I’m Just Asking You to Keep an Ear Out’: Parents’ and Children’s Perspectives on Caregiving and Community Support in the Context of Migration to Canada

Christina L. Klassen, Emilia Gonzalez, Richard Sullivan & Mónica Ruiz-Casares (2020)

Journal of Ethnic and Migration Studies

International migration to North America continues to rise, and with it the meeting of different cultural norms surrounding child caregiving and supervision. Previous research shows that high rates of reporting of supervisory neglect involving migrant families may partly result from these different norms and challenges particular to the migrant context. In this study, five focus groups were conducted with migrant caregivers (n = 19) and children aged 12–17 years (n = 25) to explore their experiences surrounding caregiving changes in migration as well as factors that help and hinder child supervision in migrant communities in Montreal, Canada.

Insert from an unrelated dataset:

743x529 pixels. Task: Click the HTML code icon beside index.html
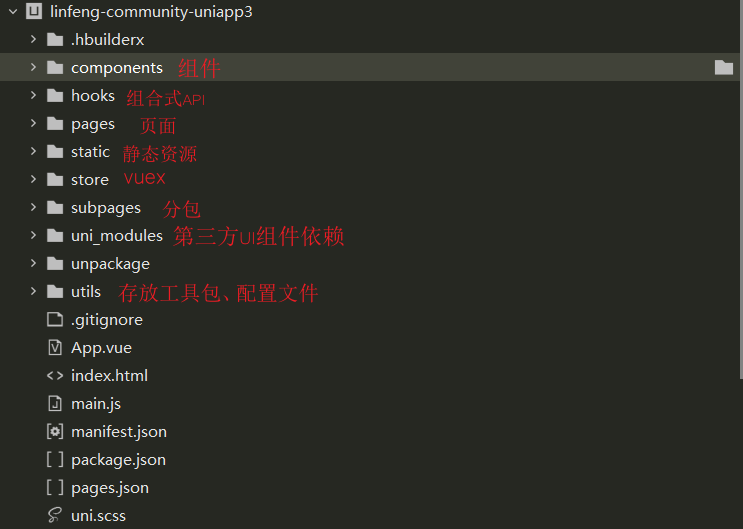(x=54, y=376)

Results following thematic analysis indicate that family roles change in migration, but that caregivers and children perceive these changes differently. Families perceive and experience discrimination and judgment of their parenting practices from community members and fear that those will be labelled neglectful. Change in families’ social support, especially at the neighbourhood level, has an important influence on caregiving practices. Results also show that parents’ preparation of children to provide care for siblings and others is often not recognised as a strength by service providers in direct contact with families. Directions for future research and implications for practice are discussed.